Over 100 members from the 820th Base Defense Group conducted the 824th Base Defense Squadron’s mission readiness exercise at Avon Park Air Force Range, Fla., 18-25 August, 2023.

This mission readiness exercise was a five-day certification event designed to ensure the 824 BDS is prepared to conduct defensive operations in support of Lead Wing operations and deployments.

Once certified, the squadron will be able to assume an on-call status to respond anywhere in the world at any given time to execute area defense operations, offensive operations in support of defensive locations, mobile defense and even force protection mission sets.

“We’re looking at not just the single spectrum fight but looking across the full domain of warfare into emerging or known threats in the world,” said Lt. Col. Ryan Kiggins, 824th BDS commander. “We need to be prepared for anything that comes down the line from any adversary in any region of the world and making sure that we’re prepared to operate in contested and degraded environments across the full spectrum.”

The 824th BDS was flown to Avon Park AFR in an HC-130J Combat King II to initiate their continuous five-day exercise; they established a forward operating site complete with a tactical operations center, defensive fighting positions, military working dog patrols, listening posts and observation posts, and solar-powered communications, surveillance, and small unmanned aerial systems (sUAS).

Throughout the exercise, they established three contingency locations to rehearse securing airfields and austere operating locations with motorbikes, M4 carbines, M110 semi-automatic sniper systems, M240 machine guns, AT4 shoulder-fired rockets, and sUAS.

Agile combat employment relies upon these forward operating sites and contingency locations to provide temporary basing options for refueling and rearmament of aircraft closer to the fight to provide flexibility to combatant commanders in how they employ air assets.

“We bring a large capability to the fight, not just for the Air Force, but for the joint community as well,” Kiggins said. “The BDG isn’t a wide-known unit, but we’re capable and ready to put in the work and prepared to be that on-call force that can respond when needed.”

Friendly blue forces were subjected to an array of attacks from red forces comprised of the 823rd BDS who used both traditional and sUAS surveillance and reconnaissance to conduct indirect fires, sniper attacks, and integrated, complex attacks day and night in attempts to degrade security and impede blue force operations.

Exercise planners and red forces attempted to replicate a realistic threat environment and utilize tactics found in modern conflicts.

“When you keep these exercises realistic, it provides the squadron commander with the actual information of their squadron and identifies where their weaknesses are and what they need to improve upon,” said Capt.

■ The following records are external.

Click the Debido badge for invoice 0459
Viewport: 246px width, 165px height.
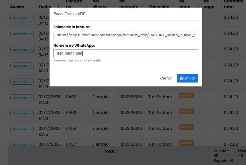[186, 127]
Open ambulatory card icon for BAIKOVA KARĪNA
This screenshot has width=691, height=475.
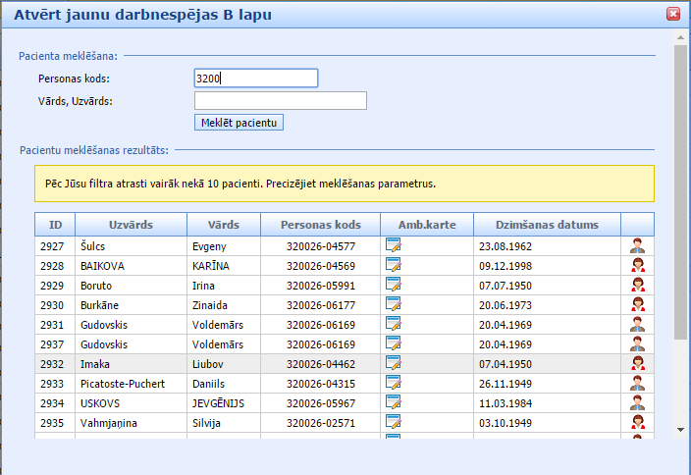tap(393, 265)
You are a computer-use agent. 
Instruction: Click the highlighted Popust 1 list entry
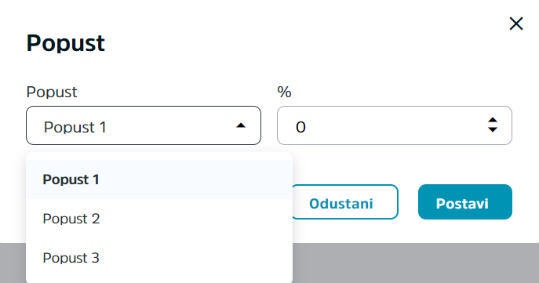point(159,180)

Bradley Ebers, 820th Base Defense Group exercise planner. “We need to test their capabilities and make sure they’re capable of doing what we need them to do come time for deployment.”

One of the objectives of the exercise was to push Airmen and their equipment to the limit, to identify deficiencies and improvement areas prior to real-world deployments.

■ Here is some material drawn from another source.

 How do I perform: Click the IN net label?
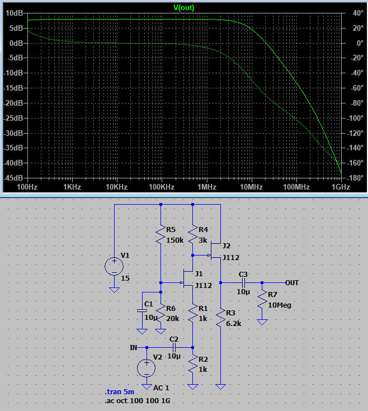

“If we inject modern threat scenarios now and what we could possibly see in a future war mindset, then we're able to find where we fall short or have gaps within our capabilities, and it allows us to build those capabilities now before we get to the possible fight,” Kiggins said.

As the exercise evolved, exercise directors witnessed the 824th BDS make adjustments to operations to better face their adversaries.

“There were plenty of learning opportunities for everyone involved, I definitely think the Airmen came out of this exercise better than they went into it,” Ebers said. “Just in those three or four days, we saw them applying the lessons they learned in their operational planning.”